Tyrone Phelps, welterweight, fought hard and won a close but unanimous decision over Miciah (Mike) Bullock last week at Sunnyside Gardens in Queens, New York City. But instead of the usual victor's dance around the ring, arms upraised in triumph, Phelps took the microphone away from the ring announcer, clutched his opponent by the sleeve of his terry-cloth robe and told the crowd that in his opinion Bullock had won the fight. "This is one decision I don't deserve," he said.
Well. Everybody at ringside agreed it was a historic first, that no fighter anyone could recall had ever disowned a win. Phelps' distraught manager followed his fighter from the ring, pounding his fist in his palm and shouting disjointedly, "Never...don't ever...you won fair...oh, my God, oh, my God."
Despite Phelps' disclaimer, the decision stood.
Television, which has been trying to revive interest in fighting in the divisions below heavyweight, should have had its cameras on a recent match in the British All-Comers Choir Loft Competition in Andover, England.

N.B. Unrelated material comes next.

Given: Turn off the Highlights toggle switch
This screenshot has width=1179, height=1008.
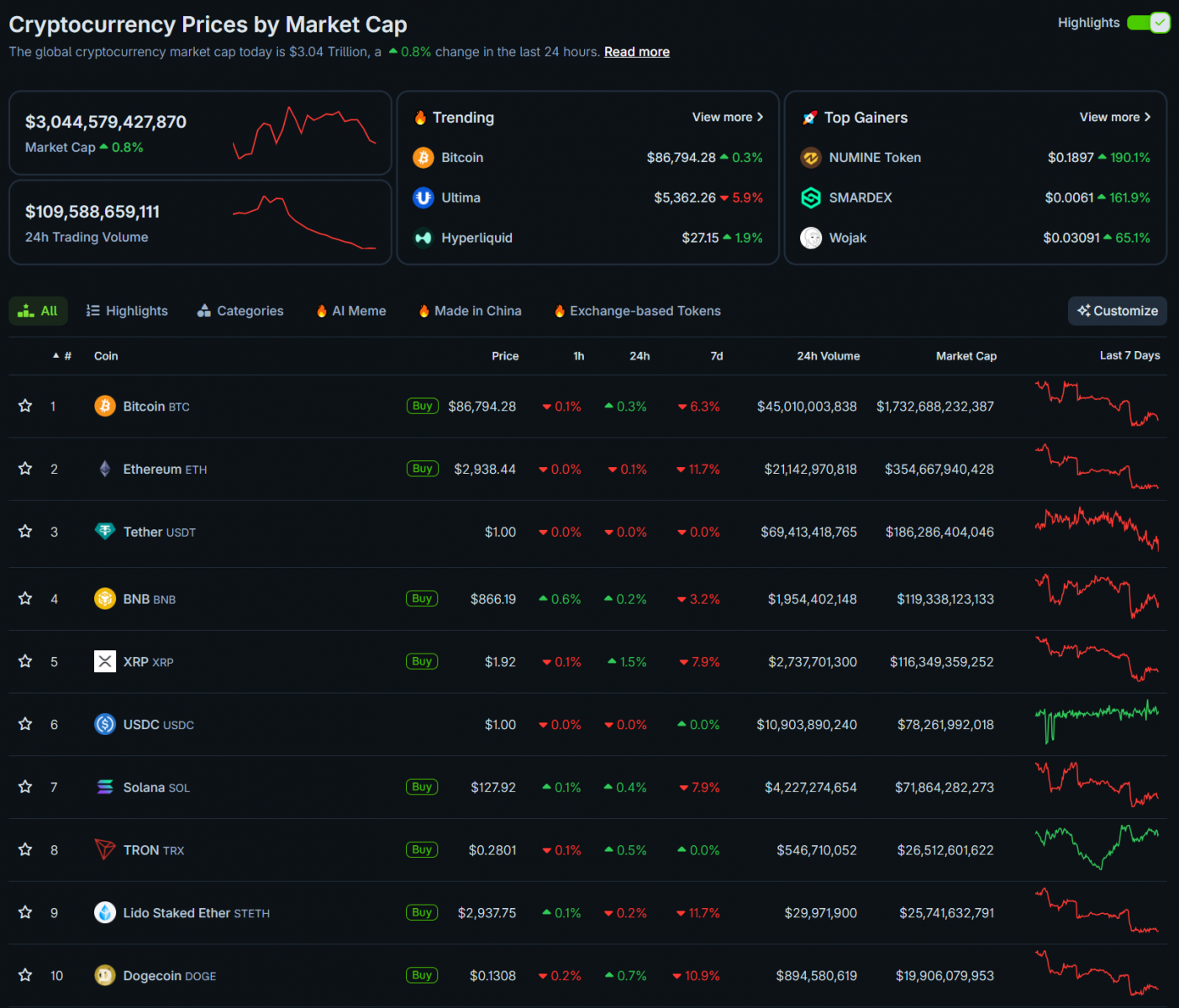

Lloyd Ponting, organist at St. Mary's Church, mixed it up with the vicar of the church, the Rev. Peter Chandler, in the choir loft before a fascinated crowd of choir and congregation. The vicar had instructed Ponting to accompany Sunday evening services on a piano in the loft instead of on the church organ. Ponting insisted on using the organ. "After two verses," Ponting said, "the vicar appeared in the loft and snatched my music. I attempted to retrieve it, and there was a bit of a tussle."
The bout ended in a draw, Ponting still playing the organ, the vicar playing the piano, and the choir and congregation singing The Magnificat.

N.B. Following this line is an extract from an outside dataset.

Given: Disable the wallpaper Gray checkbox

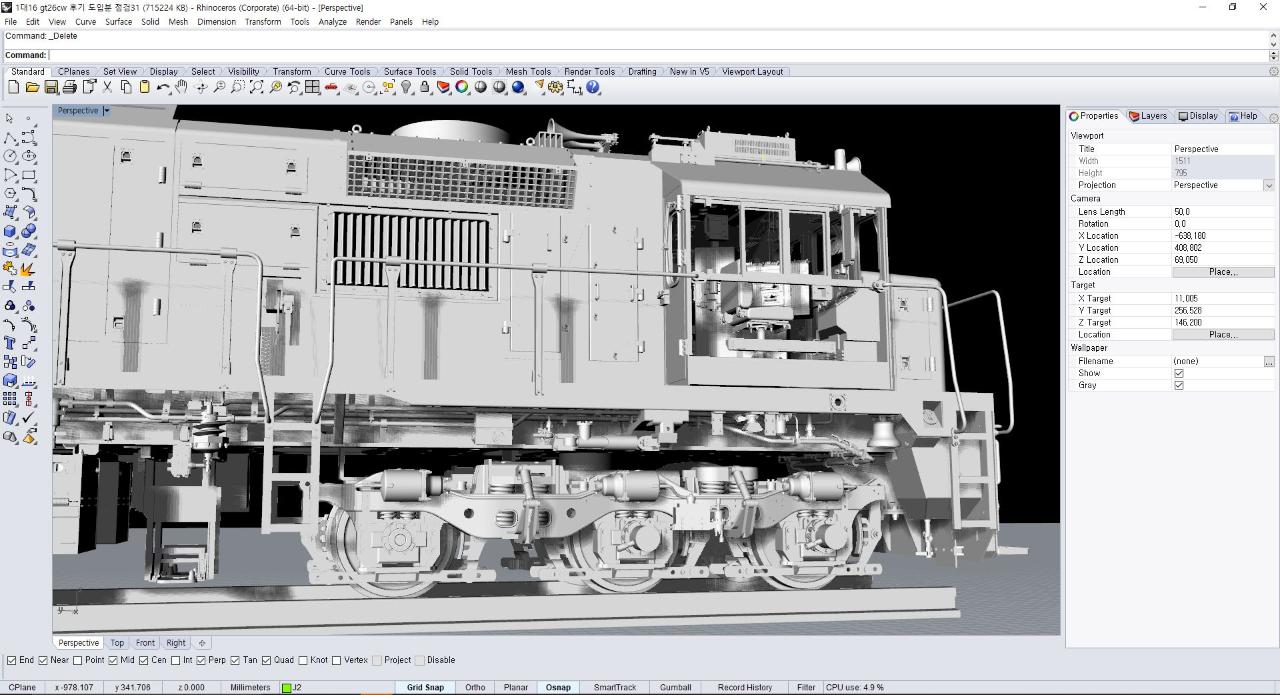Looking at the screenshot, I should point(1178,385).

The Sporting News, the venerable "Baseball Bible," says there is a decline in the number of black kids coming into baseball. About 20% of the players now on major league rosters are American blacks, but a random survey of minor league, high school and college teams by The Sporting News indicates the number of black players at those levels has dropped substantially below 20%.
For instance, Syracuse, a New York Yankee farm club, had three U.S. blacks on its 21-man roster late last year. Phoenix, a San Francisco farm, began the season with four black players and ended with two. At one point during the year the Detroit farm in Evansville, Ind. had only one black. Last June, when the Chicago White Sox farm club in Knoxville went to Jacksonville for a series, their one black player was not along. Knoxville Manager Gordy Lund said, "We really don't have many black players in our minor league system. I can think of nine, and that's it. I couldn't tell you the reason why there aren't more."
But two Jacksonville players, both black, thought they knew. "More black kids are playing basketball and running track now," said Joe Gates. Charlie Beamon said, "They think basketball is more fun. I try to tell a lot of those kids that you don't have to be tall to play baseball, but most of them don't listen."